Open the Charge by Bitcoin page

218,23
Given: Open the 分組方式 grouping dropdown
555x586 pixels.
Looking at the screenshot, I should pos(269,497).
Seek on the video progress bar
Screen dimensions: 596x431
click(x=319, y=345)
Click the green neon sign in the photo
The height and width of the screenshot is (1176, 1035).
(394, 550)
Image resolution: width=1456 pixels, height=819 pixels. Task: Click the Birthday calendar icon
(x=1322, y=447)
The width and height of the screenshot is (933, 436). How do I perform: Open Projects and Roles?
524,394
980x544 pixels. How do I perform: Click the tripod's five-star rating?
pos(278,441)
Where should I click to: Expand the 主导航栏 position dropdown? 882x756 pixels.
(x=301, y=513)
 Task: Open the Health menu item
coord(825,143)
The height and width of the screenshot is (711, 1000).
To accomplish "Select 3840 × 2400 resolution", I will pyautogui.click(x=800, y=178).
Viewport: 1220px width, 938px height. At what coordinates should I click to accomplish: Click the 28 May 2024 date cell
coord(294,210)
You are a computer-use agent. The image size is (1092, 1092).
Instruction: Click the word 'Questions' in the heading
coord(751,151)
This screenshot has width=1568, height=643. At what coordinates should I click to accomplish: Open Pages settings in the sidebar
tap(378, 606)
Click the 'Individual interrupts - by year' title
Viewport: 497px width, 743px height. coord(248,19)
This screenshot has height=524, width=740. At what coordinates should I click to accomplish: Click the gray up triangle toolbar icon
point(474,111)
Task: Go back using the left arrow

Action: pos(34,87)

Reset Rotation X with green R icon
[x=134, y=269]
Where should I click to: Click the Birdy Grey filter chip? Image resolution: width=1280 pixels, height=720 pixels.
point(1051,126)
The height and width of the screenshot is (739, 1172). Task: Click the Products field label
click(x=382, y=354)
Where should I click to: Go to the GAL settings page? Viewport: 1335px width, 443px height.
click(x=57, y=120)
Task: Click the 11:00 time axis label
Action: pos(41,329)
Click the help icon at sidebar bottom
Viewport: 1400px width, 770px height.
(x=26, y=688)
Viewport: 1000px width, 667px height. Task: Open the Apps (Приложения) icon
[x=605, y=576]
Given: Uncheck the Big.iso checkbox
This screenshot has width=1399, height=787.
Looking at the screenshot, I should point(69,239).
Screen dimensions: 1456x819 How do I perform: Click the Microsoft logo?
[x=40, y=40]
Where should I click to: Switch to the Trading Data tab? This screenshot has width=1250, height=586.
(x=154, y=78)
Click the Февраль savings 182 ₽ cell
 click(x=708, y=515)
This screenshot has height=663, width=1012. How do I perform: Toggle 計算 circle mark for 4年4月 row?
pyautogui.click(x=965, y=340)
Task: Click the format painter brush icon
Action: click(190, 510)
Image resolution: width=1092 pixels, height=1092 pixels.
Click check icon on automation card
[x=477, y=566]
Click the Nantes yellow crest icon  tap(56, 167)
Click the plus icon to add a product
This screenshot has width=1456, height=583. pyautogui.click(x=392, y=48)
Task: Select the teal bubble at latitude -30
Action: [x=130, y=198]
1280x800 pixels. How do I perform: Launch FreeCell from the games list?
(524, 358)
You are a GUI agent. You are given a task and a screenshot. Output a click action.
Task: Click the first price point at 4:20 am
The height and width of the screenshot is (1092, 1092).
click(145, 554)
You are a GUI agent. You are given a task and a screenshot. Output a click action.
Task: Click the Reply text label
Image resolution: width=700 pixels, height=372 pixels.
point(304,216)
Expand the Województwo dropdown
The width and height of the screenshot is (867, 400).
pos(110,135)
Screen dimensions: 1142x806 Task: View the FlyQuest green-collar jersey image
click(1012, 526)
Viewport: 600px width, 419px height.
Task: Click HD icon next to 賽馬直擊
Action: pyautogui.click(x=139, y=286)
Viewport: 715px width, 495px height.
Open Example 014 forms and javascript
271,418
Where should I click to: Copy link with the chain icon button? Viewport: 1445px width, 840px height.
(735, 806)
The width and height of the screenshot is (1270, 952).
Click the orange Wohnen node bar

What is required | Print the data in full. Match it exactly.

Exercise result |
Open the Charge by Bitcoin page

218,23
Given: Open the 分組方式 grouping dropdown
555x586 pixels.
Looking at the screenshot, I should pos(269,497).
Seek on the video progress bar
Screen dimensions: 596x431
click(x=319, y=345)
Click the green neon sign in the photo
The height and width of the screenshot is (1176, 1035).
(394, 550)
Image resolution: width=1456 pixels, height=819 pixels. Task: Click the Birthday calendar icon
(x=1322, y=447)
The width and height of the screenshot is (933, 436). How do I perform: Open Projects and Roles?
524,394
980x544 pixels. How do I perform: Click the tripod's five-star rating?
pos(278,441)
Where should I click to: Expand the 主导航栏 position dropdown? 882x756 pixels.
(x=301, y=513)
 Task: Open the Health menu item
coord(825,143)
The height and width of the screenshot is (711, 1000).
To accomplish "Select 3840 × 2400 resolution", I will pyautogui.click(x=800, y=178).
Viewport: 1220px width, 938px height. At what coordinates should I click to accomplish: Click the 28 May 2024 date cell
coord(294,210)
You are a computer-use agent. The image size is (1092, 1092).
Instruction: Click the word 'Questions' in the heading
coord(751,151)
This screenshot has width=1568, height=643. At what coordinates should I click to accomplish: Open Pages settings in the sidebar
tap(378, 606)
Click the 'Individual interrupts - by year' title
Viewport: 497px width, 743px height. coord(248,19)
This screenshot has height=524, width=740. At what coordinates should I click to accomplish: Click the gray up triangle toolbar icon
point(474,111)
Task: Go back using the left arrow

Action: pos(34,87)

Reset Rotation X with green R icon
[x=134, y=269]
Where should I click to: Click the Birdy Grey filter chip? Image resolution: width=1280 pixels, height=720 pixels.
point(1051,126)
The height and width of the screenshot is (739, 1172). Task: Click the Products field label
click(x=382, y=354)
Where should I click to: Go to the GAL settings page? Viewport: 1335px width, 443px height.
click(x=57, y=120)
Task: Click the 11:00 time axis label
Action: pos(41,329)
Click the help icon at sidebar bottom
Viewport: 1400px width, 770px height.
(x=26, y=688)
Viewport: 1000px width, 667px height. Task: Open the Apps (Приложения) icon
[x=605, y=576]
Given: Uncheck the Big.iso checkbox
This screenshot has width=1399, height=787.
Looking at the screenshot, I should point(69,239).
Screen dimensions: 1456x819 How do I perform: Click the Microsoft logo?
[x=40, y=40]
Where should I click to: Switch to the Trading Data tab? This screenshot has width=1250, height=586.
(x=154, y=78)
Click the Февраль savings 182 ₽ cell
 click(x=708, y=515)
This screenshot has height=663, width=1012. How do I perform: Toggle 計算 circle mark for 4年4月 row?
pyautogui.click(x=965, y=340)
Task: Click the format painter brush icon
Action: click(190, 510)
Image resolution: width=1092 pixels, height=1092 pixels.
Click check icon on automation card
[x=477, y=566]
Click the Nantes yellow crest icon  tap(56, 167)
Click the plus icon to add a product
This screenshot has width=1456, height=583. pyautogui.click(x=392, y=48)
Task: Select the teal bubble at latitude -30
Action: [x=130, y=198]
1280x800 pixels. How do I perform: Launch FreeCell from the games list?
(524, 358)
You are a GUI agent. You are given a task and a screenshot. Output a click action.
Task: Click the first price point at 4:20 am
The height and width of the screenshot is (1092, 1092).
click(145, 554)
You are a GUI agent. You are given a task and a screenshot. Output a click action.
Task: Click the Reply text label
Image resolution: width=700 pixels, height=372 pixels.
point(304,216)
Expand the Województwo dropdown
The width and height of the screenshot is (867, 400).
pos(110,135)
Screen dimensions: 1142x806 Task: View the FlyQuest green-collar jersey image
click(1012, 526)
Viewport: 600px width, 419px height.
Task: Click HD icon next to 賽馬直擊
Action: pyautogui.click(x=139, y=286)
Viewport: 715px width, 495px height.
Open Example 014 forms and javascript
271,418
Where should I click to: Copy link with the chain icon button? Viewport: 1445px width, 840px height.
(735, 806)
The width and height of the screenshot is (1270, 952).
Click the orange Wohnen node bar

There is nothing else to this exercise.